You put that behind asthma prevention, obesity or insurability.

And you could think of yourself as maybe an ongoing health grand jury for the County of Sonoma __ adopted by the Board of Supervisors as such or city councils everywhere, and be there when it counts.

How about the posse commitatus instead?

You can write that report.

I think that's a fabulous idea. I just have to say that - I think it's a wonderful idea.

What you've done is just described in new terms the objectives of the old planning accountability process, and it needs a new language so that will freshen it up a bit. That's what planning set out to do before Ronald Reagan in his wisdom wiped it out in the '80s.

So we are going to create transcripts of these discussions, we are going to cull the highlights from all the flip chart recording, we're going to do a quick review and then send it out to you for your comments on accuracy [and your reflection], and that [may] spur your thinking - what rises to the top. This issue, the related issue, looking for the ways in which this group can best leverage the talent that people are bringing to the table, and that's what we should be prepared to make decisions about at our next meeting.

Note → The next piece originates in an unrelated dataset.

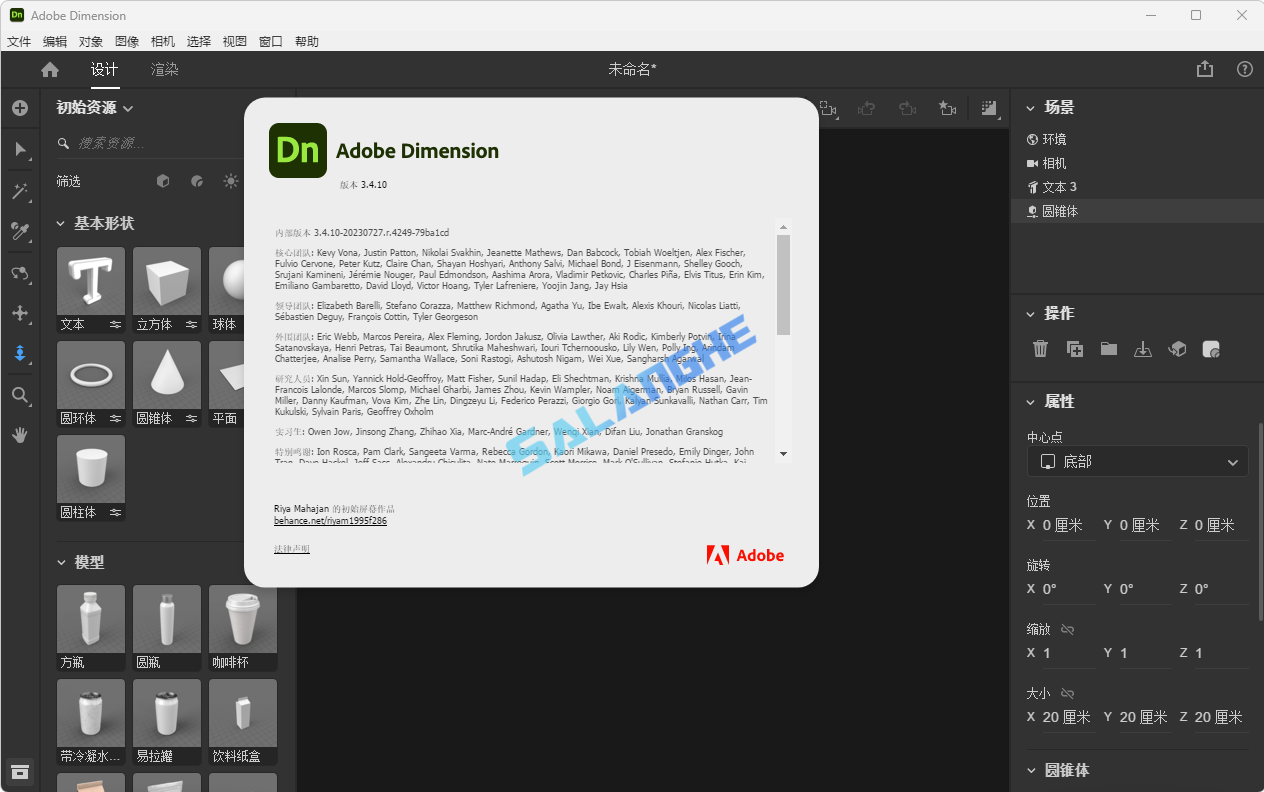The image size is (1264, 792).
Task: Click the Zoom magnifier tool
Action: coord(20,395)
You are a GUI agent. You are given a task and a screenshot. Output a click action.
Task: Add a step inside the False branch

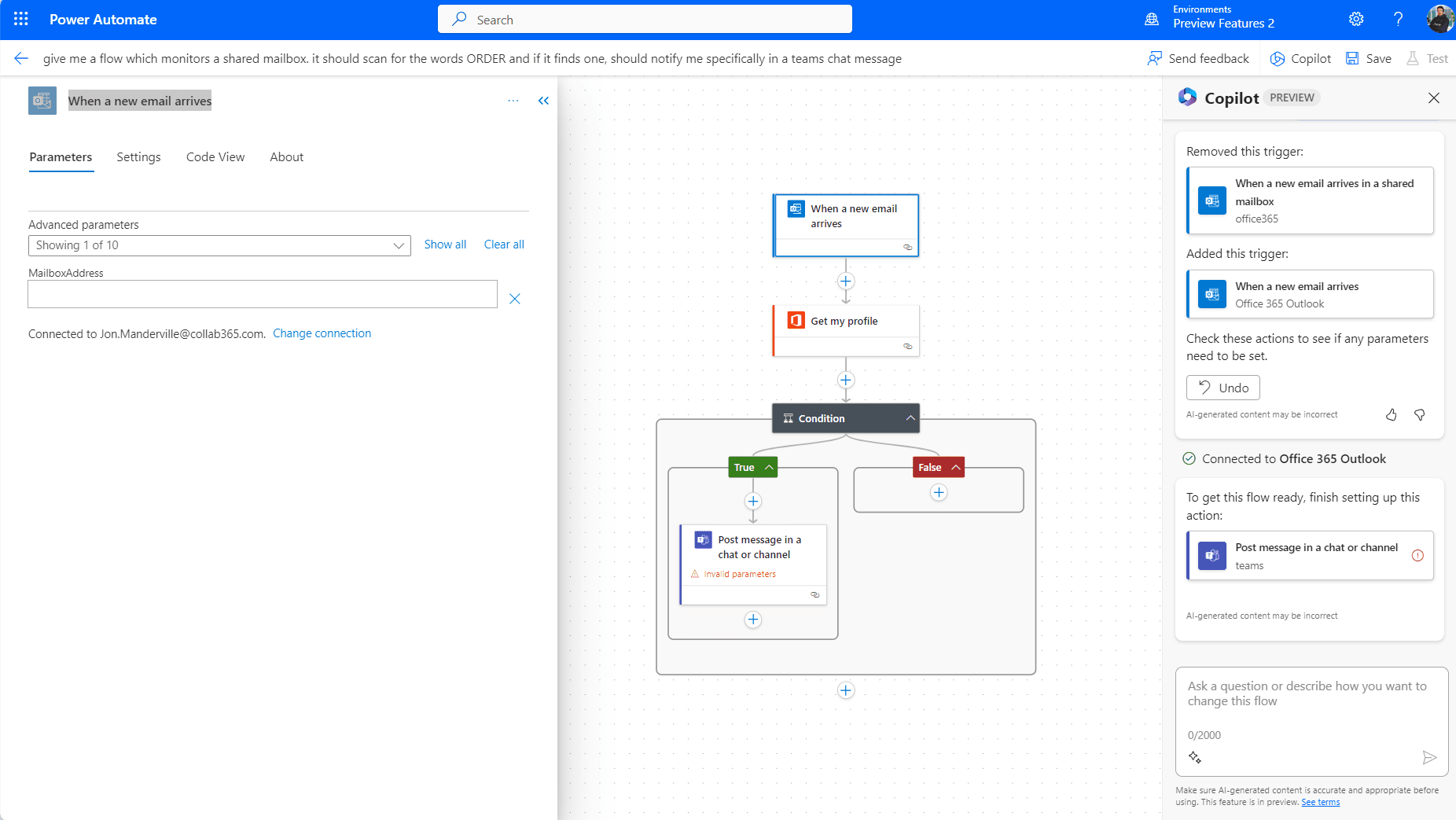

I know that [about 3-4 of] you are not going to be able to join us at the next meeting so if you have any comments that you want to leave with the group for us to be thinking about in between, now is the time.

I think it would be very helpful if we could get any insight from those of you who can't be here.

I have a question. Is there any one simple place where we have a listing of all the groups or organizations that have health care initiatives going on or health care related in the county? I mean we know they exist in a few but is there anywhere that data exists?

That's one of the suggestions we actually talked about creating.

Any one place that shows where all the trust funds are?

This would be a very useful task.

I want to thank you all very much. It's just amazing when you get a bunch of people together even if they're tired, the light bulbs go on and the energy that's shared and it's really been a delight seeing some of you again and meeting most of you for the first time.

So we'll be in touch. Please feel free to send any ideas posted to the Web site and thank you, thank you, thank you. Spread the word.